Several exit poll studies after the 2016 US election pointed out that some counties in the Rust Belt underwent a 30-point vote swing. Lot of those who voted for Obama in 2012 switched their vote to Trump in 2016. Did all of them suddenly become racist as the leftist press asserts?

George Soros wanted an answer to the same question and funded a study.

 “The three researchers who conducted the study are Stacy Harwood, a professor urban and regional planning at the University of Illinois at Urbana–Champaign; Harris Beider, a visiting professor in Columbia University’s School of International and Public Affairs; and Kusminder Chahal, a researcher at Coventry University in England.

While the study’s primary stated goal is to provide a deeper understanding of the white working class, an unstated goal of the study is to help the American left and the Democratic Party recapture some meaningful chunk of the white working-class voting bloc.”

The study made the following observations.

White working-class voters are sick and tired of political correctness and identity politics

“We can’t even say what we feel,” says a Tacoma interviewee who voted for Trump because “he’s actually saying this stuff that many people across America are thinking.”

Trump-supporting members of the white working class also despise identity politics and they perceive the Democratic Party “as the party of identity politics.”

“Some in our study had grown up in staunch Democrat families and had previously supported Democrat candidates,” the researchers explain. “Yet the view is that politicians are more interested in looking after communities of color than white working-class communities.”

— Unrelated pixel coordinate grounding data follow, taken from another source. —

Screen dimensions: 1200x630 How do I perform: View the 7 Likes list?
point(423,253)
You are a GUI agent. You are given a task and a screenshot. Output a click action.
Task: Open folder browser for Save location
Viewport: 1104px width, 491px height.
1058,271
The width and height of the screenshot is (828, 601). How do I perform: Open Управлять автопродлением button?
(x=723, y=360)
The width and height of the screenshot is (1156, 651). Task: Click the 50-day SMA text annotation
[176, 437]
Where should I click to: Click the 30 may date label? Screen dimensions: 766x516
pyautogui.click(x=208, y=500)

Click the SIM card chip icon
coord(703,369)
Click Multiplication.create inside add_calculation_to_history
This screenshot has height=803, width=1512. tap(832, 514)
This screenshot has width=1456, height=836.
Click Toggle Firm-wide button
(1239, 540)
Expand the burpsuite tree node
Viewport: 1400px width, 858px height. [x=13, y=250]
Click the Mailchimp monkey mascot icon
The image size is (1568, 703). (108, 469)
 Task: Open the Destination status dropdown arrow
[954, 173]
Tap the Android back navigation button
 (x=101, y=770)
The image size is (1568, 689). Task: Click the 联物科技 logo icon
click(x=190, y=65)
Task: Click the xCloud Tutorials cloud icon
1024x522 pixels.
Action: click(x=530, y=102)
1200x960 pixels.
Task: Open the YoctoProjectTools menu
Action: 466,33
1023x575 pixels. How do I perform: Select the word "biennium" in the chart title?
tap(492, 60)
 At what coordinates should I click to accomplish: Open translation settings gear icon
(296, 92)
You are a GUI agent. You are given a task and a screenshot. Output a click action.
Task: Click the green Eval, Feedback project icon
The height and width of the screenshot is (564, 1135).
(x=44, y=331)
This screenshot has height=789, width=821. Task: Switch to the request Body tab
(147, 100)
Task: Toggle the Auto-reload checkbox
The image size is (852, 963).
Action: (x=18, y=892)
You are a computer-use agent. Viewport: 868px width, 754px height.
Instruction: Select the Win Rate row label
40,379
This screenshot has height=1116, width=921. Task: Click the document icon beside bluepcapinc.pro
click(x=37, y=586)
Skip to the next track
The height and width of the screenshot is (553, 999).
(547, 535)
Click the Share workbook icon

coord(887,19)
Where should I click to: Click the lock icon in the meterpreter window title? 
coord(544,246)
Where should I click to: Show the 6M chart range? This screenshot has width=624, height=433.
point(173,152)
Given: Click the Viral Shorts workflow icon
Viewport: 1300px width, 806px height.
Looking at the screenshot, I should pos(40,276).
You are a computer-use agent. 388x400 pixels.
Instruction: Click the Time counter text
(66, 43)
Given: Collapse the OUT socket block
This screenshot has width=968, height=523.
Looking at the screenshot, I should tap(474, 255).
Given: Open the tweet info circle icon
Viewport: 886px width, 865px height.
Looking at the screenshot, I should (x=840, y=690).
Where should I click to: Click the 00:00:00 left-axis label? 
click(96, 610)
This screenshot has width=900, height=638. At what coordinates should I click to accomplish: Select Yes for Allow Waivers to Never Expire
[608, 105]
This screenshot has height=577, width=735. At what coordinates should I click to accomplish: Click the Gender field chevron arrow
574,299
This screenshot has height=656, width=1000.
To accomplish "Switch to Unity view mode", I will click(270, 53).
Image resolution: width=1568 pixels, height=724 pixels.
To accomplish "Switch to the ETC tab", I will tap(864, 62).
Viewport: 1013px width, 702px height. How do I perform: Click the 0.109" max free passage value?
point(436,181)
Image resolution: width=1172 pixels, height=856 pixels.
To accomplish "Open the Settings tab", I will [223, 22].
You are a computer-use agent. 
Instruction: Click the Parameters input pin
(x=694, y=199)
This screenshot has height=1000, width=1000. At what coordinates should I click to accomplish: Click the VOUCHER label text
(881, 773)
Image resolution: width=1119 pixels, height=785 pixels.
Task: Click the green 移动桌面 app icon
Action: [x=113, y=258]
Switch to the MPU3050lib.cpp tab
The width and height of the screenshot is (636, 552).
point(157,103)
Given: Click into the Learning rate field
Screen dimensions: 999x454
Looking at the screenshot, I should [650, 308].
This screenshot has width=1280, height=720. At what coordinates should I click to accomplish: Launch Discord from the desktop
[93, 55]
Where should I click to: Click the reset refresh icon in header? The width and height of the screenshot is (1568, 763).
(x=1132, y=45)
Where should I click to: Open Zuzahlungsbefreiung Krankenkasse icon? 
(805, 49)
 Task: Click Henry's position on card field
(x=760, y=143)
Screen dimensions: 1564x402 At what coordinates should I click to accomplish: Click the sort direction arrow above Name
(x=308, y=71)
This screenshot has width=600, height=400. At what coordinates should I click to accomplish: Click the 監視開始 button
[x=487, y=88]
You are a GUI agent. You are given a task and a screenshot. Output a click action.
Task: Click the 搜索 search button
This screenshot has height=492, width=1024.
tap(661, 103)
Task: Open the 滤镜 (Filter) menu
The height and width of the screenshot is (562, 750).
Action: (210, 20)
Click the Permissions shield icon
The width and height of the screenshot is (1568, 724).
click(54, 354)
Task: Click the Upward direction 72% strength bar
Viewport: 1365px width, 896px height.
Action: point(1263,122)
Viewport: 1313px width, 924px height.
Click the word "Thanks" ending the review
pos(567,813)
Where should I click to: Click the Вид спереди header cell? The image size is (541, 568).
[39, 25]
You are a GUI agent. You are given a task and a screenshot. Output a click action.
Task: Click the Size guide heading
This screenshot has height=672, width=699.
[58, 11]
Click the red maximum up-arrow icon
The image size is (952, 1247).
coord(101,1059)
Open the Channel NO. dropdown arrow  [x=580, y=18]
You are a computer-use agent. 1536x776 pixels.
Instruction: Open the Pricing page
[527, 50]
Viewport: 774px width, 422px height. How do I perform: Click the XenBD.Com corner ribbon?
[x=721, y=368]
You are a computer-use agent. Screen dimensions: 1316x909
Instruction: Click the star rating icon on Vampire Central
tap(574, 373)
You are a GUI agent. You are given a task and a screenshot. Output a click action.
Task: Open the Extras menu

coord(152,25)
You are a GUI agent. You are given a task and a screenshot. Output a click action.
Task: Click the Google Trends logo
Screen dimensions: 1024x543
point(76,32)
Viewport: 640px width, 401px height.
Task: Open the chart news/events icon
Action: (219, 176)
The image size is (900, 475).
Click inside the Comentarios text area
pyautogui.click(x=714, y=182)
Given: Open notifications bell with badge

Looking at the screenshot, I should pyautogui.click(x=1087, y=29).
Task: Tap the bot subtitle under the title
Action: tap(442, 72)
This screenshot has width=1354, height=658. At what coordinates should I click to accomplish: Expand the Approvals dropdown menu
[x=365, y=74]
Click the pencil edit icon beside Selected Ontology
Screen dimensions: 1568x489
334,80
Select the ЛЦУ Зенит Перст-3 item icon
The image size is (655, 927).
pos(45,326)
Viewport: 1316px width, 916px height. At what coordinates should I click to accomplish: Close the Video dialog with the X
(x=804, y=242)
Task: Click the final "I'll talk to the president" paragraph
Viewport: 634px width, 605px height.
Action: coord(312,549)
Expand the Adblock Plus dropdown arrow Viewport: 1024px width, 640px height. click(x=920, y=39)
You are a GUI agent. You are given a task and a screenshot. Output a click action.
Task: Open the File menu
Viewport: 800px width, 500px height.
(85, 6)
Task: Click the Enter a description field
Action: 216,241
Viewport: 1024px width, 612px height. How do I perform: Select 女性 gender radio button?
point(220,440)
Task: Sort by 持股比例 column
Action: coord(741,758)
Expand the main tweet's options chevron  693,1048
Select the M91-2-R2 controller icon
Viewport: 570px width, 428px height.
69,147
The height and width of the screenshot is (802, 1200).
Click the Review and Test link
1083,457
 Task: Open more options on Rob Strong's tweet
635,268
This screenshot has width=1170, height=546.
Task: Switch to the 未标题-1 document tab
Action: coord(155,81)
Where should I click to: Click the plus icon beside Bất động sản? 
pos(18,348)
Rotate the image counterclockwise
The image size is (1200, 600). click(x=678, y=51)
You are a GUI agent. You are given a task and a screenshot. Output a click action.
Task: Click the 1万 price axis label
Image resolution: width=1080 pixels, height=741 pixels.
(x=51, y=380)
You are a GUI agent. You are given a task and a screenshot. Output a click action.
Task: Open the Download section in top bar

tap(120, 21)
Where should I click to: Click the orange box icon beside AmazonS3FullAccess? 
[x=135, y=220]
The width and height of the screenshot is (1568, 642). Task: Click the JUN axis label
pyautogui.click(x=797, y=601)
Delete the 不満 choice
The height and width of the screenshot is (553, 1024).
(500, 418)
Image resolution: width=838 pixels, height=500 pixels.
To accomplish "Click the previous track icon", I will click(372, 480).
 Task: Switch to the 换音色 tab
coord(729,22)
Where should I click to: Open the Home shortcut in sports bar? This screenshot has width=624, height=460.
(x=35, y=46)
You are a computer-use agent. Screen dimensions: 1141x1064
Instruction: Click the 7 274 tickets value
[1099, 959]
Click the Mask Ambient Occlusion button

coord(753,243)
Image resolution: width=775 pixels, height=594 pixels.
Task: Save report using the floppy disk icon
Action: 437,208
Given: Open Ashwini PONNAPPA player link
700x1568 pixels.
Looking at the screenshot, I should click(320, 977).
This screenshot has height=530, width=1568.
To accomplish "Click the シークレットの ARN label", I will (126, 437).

White working-class voters think ‘white privilege’ is a bunch of idiotic claptrap

The study participants describe “white privilege” as nonsense.

“Participants felt they were struggling because they lived paycheck to paycheck, had two or three jobs, and worked hard to put food on the table,” the researchers say. “Their limited economic means and lack of upward mobility did not seem like white privilege.”

“The working class has been abandoned or exiled by the Democrats”

“The working class has been abandoned or exiled by the Democrats,” the study flatly concludes.